----- Records
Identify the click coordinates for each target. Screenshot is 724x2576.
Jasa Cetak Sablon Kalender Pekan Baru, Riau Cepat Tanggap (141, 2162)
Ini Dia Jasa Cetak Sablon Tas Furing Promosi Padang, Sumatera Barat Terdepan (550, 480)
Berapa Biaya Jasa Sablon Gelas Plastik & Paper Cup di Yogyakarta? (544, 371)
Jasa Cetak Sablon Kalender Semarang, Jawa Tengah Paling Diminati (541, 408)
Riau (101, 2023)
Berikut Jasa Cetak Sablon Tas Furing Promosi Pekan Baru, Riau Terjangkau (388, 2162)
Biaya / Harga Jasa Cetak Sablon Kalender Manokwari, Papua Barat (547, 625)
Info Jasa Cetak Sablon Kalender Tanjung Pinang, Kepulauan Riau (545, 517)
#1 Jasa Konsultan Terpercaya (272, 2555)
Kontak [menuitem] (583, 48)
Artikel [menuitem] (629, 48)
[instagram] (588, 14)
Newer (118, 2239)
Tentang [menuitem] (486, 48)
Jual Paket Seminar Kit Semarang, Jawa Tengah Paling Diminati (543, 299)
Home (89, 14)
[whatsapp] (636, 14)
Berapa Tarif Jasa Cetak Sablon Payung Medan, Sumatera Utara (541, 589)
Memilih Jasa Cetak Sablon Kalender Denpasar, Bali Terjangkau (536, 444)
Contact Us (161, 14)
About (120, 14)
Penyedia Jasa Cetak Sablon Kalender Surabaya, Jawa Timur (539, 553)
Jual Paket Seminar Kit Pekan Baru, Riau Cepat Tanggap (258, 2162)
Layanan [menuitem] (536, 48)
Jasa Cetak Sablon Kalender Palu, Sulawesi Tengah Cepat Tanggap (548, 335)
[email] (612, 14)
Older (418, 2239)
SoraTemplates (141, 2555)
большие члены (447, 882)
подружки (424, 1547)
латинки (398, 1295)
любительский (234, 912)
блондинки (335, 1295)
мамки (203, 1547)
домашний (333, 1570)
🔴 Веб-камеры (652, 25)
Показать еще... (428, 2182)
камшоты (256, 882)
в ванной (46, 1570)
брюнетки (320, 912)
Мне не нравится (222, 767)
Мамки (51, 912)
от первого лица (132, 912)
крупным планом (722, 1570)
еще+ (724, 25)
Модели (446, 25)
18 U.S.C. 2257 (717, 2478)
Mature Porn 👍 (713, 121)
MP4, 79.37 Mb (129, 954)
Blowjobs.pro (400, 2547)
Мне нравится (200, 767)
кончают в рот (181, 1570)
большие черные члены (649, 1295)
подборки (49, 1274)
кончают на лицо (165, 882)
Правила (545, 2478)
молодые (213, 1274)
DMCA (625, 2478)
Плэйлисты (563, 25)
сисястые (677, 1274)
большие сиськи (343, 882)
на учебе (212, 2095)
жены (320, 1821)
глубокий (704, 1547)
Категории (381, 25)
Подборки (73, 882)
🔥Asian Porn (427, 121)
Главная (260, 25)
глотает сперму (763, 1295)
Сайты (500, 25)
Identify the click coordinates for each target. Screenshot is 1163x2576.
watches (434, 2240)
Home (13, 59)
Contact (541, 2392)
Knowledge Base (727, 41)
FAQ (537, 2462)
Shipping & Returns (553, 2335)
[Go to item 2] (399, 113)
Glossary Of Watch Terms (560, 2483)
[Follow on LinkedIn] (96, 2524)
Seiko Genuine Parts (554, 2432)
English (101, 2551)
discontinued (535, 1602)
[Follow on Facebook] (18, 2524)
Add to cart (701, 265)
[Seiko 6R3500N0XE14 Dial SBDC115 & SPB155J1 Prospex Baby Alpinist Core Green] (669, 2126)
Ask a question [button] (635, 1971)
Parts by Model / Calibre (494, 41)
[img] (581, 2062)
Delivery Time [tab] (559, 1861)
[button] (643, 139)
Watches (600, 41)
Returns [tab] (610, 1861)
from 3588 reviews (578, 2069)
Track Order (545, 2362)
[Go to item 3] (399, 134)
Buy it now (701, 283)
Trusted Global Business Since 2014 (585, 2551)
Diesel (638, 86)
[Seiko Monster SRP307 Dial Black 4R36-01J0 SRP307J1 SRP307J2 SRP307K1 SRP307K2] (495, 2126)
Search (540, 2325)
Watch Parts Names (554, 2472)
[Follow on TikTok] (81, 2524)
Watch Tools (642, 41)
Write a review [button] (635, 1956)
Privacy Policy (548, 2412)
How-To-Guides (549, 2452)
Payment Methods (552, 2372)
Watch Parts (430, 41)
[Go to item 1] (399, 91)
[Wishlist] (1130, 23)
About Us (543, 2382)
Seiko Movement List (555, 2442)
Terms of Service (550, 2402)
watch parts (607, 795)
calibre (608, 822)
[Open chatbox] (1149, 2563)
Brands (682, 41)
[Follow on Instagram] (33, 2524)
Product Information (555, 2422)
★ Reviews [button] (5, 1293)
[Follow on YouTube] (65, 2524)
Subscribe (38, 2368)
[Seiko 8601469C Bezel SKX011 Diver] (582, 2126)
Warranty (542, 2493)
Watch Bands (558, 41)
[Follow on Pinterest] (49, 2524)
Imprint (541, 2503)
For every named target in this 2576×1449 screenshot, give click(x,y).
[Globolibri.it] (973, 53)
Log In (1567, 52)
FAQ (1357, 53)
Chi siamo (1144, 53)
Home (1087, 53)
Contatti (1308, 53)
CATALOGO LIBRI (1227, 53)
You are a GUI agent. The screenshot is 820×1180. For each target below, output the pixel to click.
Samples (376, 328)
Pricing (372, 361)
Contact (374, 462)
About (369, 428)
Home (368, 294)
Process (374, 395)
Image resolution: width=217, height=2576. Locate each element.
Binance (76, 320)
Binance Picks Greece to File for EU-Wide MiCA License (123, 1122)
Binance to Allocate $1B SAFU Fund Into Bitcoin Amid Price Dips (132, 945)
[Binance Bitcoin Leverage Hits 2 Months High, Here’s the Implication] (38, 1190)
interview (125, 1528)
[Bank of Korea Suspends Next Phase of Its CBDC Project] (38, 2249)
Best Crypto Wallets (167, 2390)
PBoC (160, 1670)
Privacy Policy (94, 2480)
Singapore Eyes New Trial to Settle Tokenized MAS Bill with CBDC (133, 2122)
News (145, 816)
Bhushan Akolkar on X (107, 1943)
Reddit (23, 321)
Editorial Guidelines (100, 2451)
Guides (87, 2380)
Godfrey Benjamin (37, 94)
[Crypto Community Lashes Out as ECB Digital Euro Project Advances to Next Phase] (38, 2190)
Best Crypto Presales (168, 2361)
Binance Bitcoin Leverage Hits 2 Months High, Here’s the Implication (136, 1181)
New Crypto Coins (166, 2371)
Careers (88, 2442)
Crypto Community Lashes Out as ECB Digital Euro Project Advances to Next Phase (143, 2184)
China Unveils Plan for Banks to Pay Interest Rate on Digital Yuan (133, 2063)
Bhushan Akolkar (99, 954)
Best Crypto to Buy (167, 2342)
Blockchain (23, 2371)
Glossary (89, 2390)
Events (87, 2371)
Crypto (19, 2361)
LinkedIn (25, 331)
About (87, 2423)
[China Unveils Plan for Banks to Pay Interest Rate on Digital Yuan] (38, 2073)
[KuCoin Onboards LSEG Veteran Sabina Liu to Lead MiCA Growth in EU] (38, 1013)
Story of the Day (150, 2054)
----------
What the exercise asks
The answer is each line from the entries above in which the word "Bitcoin" occurs.

Output for this exercise
Binance to Allocate $1B SAFU Fund Into Bitcoin Amid Price Dips (132, 945)
[Binance Bitcoin Leverage Hits 2 Months High, Here’s the Implication] (38, 1190)
Binance Bitcoin Leverage Hits 2 Months High, Here’s the Implication (136, 1181)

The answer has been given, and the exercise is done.